→ Instructions for the task: From the listing below, pick out every line that contains the string "scrollbar", matching case exactly, and copy each one.

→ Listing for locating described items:
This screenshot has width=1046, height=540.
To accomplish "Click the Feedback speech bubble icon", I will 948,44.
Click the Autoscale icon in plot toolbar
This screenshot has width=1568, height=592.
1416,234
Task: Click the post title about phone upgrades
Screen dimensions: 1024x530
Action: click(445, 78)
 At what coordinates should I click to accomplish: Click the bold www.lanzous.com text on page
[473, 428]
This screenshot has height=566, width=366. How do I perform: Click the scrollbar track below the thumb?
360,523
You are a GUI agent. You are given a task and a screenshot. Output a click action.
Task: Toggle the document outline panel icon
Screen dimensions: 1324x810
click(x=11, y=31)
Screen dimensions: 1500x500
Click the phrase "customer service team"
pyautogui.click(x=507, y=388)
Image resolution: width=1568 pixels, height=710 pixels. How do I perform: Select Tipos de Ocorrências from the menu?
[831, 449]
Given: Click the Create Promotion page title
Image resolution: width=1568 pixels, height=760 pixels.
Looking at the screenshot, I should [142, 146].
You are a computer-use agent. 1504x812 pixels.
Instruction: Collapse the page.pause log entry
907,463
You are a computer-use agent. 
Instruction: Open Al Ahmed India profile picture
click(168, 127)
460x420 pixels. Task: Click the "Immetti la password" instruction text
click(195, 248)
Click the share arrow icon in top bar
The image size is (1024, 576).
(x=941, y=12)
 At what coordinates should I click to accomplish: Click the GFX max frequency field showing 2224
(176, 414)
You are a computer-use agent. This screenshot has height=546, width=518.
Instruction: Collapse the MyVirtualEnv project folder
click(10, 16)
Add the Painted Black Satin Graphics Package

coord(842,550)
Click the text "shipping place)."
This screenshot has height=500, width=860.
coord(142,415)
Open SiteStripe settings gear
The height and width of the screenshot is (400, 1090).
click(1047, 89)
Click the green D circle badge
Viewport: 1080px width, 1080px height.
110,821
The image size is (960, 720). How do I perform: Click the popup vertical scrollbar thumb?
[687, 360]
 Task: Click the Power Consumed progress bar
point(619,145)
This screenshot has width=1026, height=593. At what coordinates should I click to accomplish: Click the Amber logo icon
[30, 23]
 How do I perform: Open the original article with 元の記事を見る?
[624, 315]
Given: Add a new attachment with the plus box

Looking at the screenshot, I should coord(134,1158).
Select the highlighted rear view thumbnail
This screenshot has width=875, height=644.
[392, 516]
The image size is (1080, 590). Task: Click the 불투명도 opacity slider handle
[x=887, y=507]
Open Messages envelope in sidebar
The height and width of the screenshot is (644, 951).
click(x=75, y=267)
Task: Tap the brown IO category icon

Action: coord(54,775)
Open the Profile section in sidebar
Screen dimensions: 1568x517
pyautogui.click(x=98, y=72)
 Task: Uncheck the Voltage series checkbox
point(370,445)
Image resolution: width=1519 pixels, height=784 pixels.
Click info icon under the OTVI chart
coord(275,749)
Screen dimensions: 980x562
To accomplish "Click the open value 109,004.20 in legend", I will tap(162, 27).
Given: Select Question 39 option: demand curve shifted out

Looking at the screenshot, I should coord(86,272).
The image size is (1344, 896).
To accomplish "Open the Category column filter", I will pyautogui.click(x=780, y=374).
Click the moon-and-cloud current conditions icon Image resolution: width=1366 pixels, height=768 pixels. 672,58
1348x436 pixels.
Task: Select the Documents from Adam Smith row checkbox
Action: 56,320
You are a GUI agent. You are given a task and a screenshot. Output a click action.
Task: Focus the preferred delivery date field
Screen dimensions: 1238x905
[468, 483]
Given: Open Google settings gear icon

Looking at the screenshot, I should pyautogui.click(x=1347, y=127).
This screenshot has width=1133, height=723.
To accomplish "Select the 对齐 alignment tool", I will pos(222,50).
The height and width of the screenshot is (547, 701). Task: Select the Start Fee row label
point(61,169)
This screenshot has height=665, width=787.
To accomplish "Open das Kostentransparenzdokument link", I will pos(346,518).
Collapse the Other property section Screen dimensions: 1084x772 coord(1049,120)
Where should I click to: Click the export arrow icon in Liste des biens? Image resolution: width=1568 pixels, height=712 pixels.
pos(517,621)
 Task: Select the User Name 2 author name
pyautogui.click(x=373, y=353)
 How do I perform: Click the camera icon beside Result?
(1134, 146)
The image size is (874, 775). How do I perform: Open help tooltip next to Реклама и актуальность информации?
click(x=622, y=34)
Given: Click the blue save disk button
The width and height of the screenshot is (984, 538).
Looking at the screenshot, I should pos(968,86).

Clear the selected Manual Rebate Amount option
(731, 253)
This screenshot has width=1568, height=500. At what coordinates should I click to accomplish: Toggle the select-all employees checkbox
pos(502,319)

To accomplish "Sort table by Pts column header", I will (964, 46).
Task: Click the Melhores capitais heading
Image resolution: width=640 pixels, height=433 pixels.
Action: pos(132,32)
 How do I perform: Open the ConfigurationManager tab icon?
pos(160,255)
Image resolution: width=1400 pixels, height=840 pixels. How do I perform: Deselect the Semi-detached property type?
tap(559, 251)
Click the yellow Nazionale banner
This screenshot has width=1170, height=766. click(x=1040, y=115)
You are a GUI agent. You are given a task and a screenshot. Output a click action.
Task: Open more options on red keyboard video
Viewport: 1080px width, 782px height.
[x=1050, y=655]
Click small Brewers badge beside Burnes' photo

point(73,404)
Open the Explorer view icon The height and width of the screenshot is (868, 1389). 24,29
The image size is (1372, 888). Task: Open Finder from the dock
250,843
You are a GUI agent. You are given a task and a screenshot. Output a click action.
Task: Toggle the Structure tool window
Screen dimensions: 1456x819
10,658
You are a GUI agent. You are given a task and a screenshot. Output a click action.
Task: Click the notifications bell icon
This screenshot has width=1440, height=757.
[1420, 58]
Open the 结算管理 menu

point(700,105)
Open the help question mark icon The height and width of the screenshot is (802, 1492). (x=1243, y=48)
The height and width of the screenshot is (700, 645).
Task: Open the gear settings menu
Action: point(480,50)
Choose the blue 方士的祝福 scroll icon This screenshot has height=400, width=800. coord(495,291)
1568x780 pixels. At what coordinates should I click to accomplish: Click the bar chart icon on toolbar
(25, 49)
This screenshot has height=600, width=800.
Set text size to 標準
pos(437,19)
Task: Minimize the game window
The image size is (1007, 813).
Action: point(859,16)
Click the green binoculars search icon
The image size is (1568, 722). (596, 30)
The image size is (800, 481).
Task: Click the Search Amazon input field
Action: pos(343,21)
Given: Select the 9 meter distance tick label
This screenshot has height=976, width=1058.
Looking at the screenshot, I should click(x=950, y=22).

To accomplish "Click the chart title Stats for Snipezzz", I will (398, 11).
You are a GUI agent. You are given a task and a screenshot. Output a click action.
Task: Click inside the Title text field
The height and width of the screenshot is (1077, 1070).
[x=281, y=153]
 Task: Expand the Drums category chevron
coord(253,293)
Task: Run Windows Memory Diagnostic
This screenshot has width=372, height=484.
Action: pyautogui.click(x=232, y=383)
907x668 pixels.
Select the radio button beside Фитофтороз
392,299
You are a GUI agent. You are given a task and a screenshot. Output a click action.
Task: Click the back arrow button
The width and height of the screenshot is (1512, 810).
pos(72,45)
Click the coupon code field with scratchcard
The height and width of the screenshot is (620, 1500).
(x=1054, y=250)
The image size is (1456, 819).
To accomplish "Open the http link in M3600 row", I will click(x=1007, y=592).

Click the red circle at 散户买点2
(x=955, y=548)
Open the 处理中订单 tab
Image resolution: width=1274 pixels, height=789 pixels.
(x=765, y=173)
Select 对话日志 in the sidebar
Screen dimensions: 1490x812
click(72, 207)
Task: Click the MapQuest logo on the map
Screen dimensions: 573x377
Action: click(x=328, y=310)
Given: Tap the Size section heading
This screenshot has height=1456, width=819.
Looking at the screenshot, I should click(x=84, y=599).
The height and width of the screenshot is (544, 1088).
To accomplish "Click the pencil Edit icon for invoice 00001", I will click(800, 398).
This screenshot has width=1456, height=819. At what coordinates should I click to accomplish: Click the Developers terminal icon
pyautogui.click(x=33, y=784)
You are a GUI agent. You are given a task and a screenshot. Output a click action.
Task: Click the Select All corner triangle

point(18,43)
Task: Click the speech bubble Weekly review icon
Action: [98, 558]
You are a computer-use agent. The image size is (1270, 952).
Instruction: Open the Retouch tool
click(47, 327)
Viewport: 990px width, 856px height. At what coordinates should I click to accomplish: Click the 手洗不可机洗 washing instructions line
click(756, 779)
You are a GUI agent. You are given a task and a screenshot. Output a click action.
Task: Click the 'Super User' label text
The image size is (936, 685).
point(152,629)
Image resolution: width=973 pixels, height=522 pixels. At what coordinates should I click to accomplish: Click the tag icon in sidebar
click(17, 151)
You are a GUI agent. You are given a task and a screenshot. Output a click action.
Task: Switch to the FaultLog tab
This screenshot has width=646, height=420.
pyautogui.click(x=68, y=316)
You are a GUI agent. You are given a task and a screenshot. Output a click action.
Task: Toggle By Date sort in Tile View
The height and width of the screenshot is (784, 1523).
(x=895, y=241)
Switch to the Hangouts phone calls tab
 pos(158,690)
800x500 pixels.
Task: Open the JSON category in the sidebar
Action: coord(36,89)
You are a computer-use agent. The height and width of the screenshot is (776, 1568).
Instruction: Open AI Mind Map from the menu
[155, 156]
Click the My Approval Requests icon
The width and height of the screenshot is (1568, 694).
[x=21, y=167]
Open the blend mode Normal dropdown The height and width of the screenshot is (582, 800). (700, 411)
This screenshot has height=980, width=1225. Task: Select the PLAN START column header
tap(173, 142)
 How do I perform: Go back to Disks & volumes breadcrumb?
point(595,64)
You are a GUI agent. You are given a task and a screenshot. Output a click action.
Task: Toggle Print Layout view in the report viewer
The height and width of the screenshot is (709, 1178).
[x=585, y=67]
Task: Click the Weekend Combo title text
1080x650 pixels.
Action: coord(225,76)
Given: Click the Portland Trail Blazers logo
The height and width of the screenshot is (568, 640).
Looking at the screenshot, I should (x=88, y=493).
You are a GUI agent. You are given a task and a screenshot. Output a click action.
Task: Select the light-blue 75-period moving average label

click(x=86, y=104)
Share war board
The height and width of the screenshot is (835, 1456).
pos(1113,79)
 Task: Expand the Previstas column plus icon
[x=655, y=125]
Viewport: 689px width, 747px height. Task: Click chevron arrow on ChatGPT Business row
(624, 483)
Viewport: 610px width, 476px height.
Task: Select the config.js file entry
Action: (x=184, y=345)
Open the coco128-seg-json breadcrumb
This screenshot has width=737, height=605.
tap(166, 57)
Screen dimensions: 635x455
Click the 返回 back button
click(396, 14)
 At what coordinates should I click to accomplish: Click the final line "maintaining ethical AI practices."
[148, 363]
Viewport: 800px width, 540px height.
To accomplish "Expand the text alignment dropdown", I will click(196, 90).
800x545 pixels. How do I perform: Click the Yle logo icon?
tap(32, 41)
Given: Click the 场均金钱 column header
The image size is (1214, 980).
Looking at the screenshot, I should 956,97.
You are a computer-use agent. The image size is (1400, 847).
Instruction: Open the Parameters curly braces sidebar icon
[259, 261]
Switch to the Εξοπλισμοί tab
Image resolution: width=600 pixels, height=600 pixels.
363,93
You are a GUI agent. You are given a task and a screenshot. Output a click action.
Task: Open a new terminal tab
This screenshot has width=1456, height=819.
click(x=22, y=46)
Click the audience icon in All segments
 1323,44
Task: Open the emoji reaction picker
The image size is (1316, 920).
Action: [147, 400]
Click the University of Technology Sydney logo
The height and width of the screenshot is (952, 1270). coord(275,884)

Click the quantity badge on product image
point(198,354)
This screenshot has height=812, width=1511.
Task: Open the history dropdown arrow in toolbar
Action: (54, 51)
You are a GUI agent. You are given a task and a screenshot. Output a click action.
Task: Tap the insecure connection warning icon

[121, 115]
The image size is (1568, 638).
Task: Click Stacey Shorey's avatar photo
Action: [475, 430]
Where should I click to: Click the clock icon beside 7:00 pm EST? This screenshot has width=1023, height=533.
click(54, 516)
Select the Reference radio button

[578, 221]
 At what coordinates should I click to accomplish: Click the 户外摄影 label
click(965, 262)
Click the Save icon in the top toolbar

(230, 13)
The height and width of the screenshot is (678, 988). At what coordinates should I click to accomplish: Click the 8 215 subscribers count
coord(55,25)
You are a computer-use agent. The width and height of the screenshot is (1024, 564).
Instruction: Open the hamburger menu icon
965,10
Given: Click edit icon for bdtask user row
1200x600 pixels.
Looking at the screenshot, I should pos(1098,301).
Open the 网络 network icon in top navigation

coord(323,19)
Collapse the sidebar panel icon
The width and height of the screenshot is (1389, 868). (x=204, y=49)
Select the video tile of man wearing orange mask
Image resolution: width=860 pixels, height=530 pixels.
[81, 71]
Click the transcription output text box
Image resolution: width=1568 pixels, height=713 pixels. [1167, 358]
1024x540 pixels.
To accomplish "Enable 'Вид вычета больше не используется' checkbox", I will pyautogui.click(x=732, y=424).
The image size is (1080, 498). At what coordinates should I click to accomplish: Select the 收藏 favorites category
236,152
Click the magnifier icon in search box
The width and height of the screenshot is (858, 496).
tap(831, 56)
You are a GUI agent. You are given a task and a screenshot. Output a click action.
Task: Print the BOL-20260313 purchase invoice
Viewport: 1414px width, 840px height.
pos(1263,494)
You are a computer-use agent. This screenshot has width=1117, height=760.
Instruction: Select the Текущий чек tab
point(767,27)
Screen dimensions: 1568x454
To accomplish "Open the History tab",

→ Correct result:
This screenshot has height=566, width=366. How do I perform: Click the scrollbar track below the thumb?
The image size is (960, 720). How do I perform: Click the popup vertical scrollbar thumb?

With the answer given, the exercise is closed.